Guncrazy Review

Guncrazy
Anita (Barrymore) is pure white trash, bored and used in small-town America. Developing a penpal relationship with ex-con Howard (James LeGros), she murders her abusive stepfather and steps out with new man Howard on a wild and murderous downward spiral.

by Kim Newman |
Published on
Release Date:

01 Jan 1992

Running Time:

92 minutes

Certificate:

15

Original Title:

Guncrazy

Set against the kind of down-at-heel trailer park rarely seen in recent American cinema, this powerful and unexpectedly good low-budgeter seems decades away from the staple wish-fulfilment fantasy of most 90s teen movies. Rooted in the ambiguously doomed 70s spirit of Badlands or Thieves Like Us, with a few Thelma & Louise licks thrown in for good measure, this has a title no doubt intentionally identical to Gun Crazy, the 1949 offering that, along with They Live By Night, inaugurated the killer couple-on-the-road movie.

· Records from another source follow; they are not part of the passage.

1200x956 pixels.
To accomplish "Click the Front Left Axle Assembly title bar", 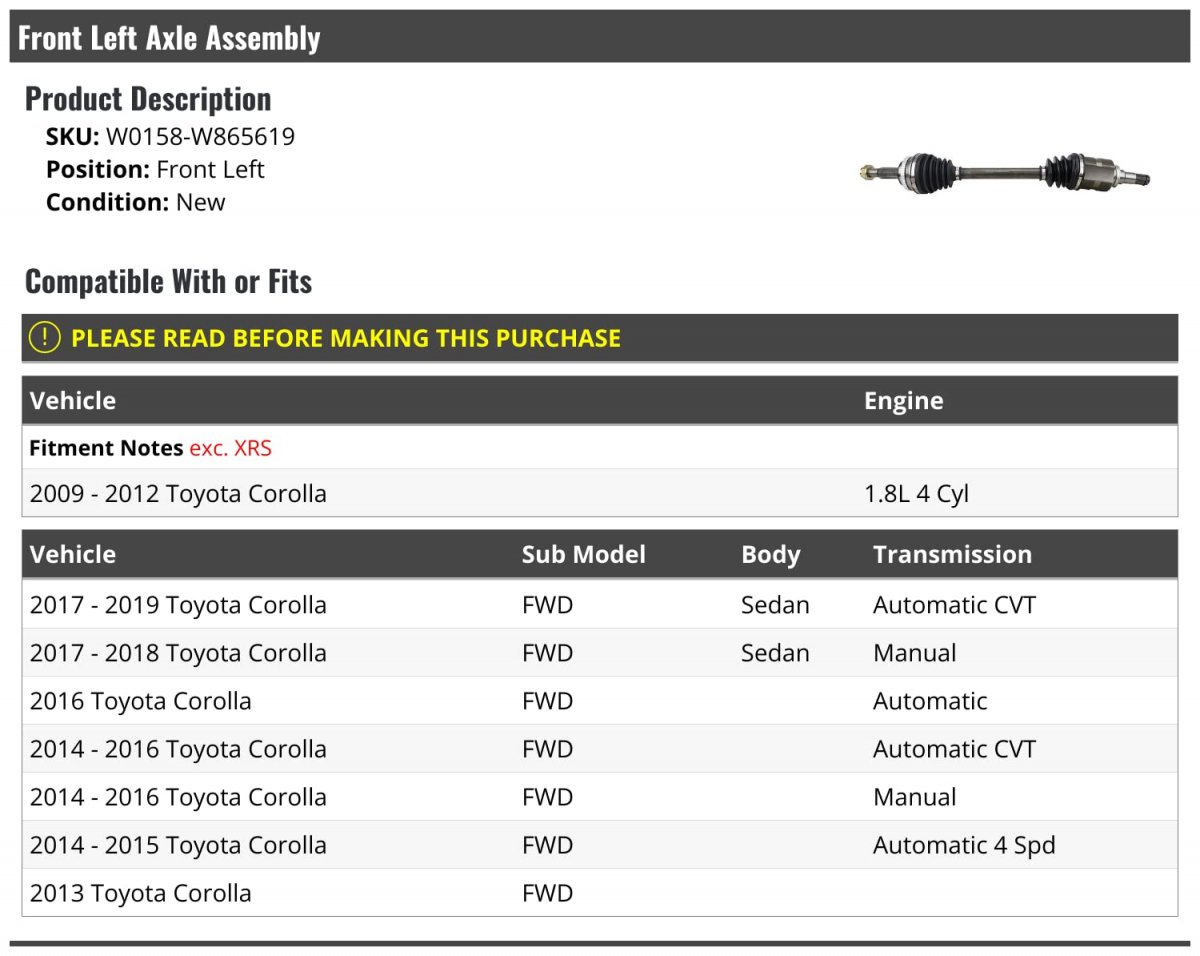I will click(170, 38).

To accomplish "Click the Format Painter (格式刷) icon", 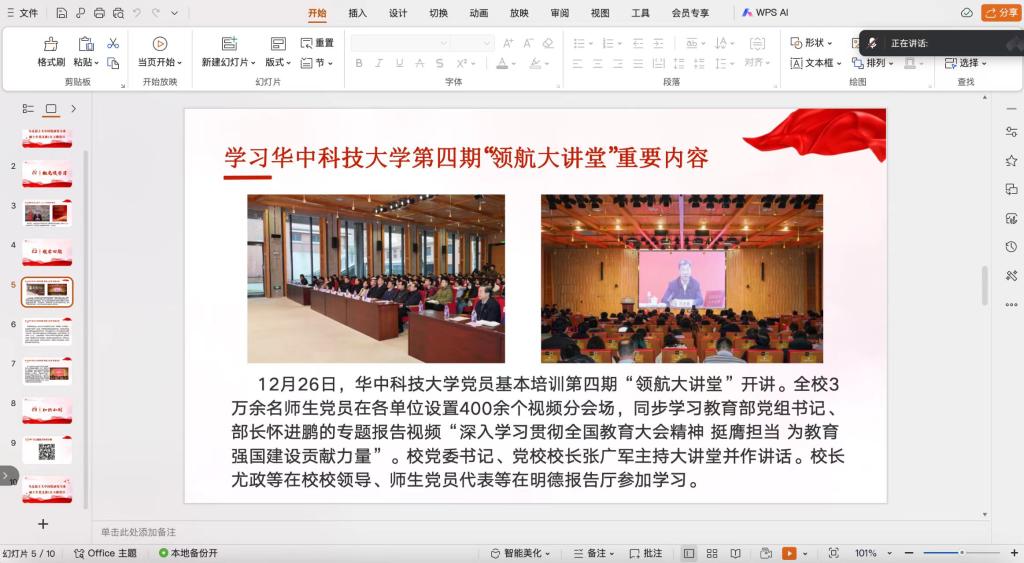I will coord(51,44).
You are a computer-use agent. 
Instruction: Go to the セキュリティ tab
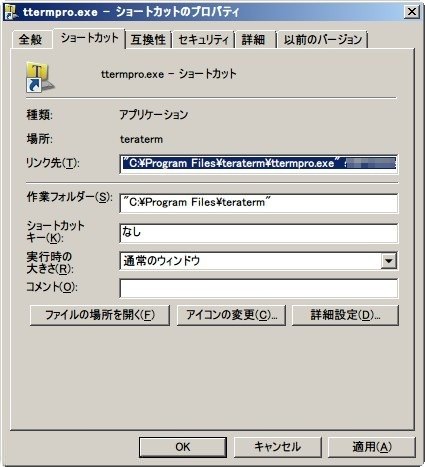click(203, 40)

Anita (Barrymore), a dirt-poor schoolgirl unaffectionately known as "the sperm bank", enters into a remarkably pure but dangerous relationship with pen-pal James Le Gros, a gun-happy and none-too-bright convict. After learning how to use a gun in preparation for her first meeting with her dream guy, Anita murders her mother's sexually abusive boyfriend (Dallesandro) almost for the practice, and when her parolled man comes to town, circumstances force them into further killing. In Bonnie And Clyde mode, the well-intentioned outlaws (when they try to rob a bar, the customers plead poverty and the pair feel obliged to give back the money) dash across country to find Anita's mother, a junkie hooker.

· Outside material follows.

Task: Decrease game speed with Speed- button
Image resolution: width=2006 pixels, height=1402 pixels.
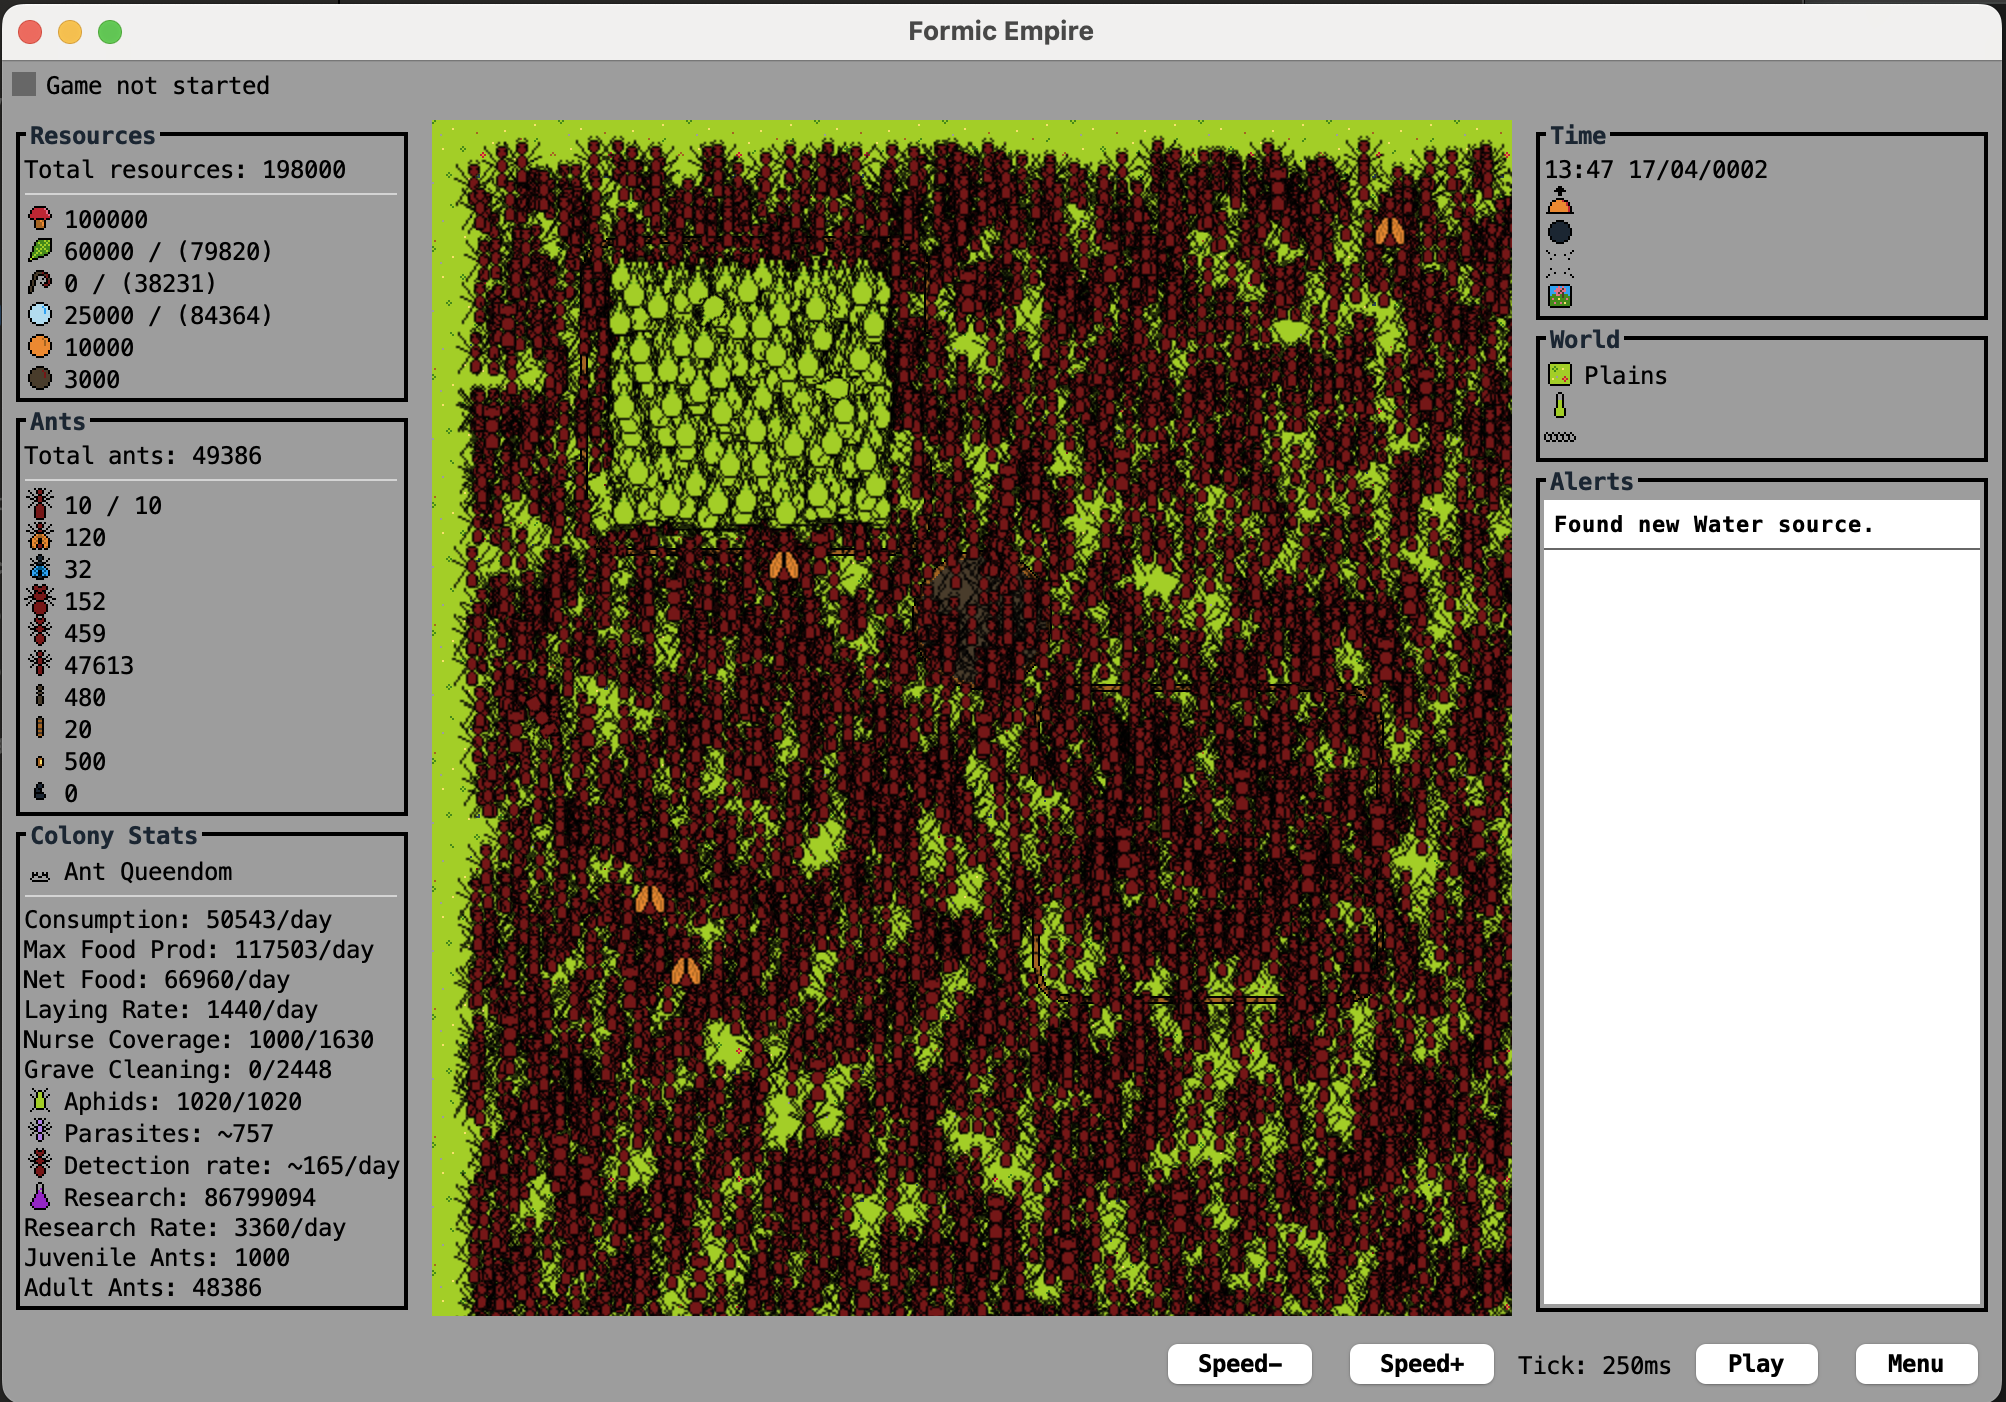Action: coord(1239,1364)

The downbeat storyline is familiar right to the gloomy ending, but the script is tough and gritty (Barrymore's most romantic line is "you can come in my mouth") and all the supporting cast are excellent. Michael Ironside and Billy Drago, usually seen as psycho villains, here show they can act, as a probation officer and a snake-handling preacher respectively, while lone Skye turns in another weirdly stoned cameo as Ironside's airhead daughter. Director Davis does especially good work with the pouting Barrymore, who successfully broke into the adult phase of her career.

Tough and gritty, and featuring Barrymore's graduation from teen starlet to can-act movie star, Guncrazy has much to recommend it.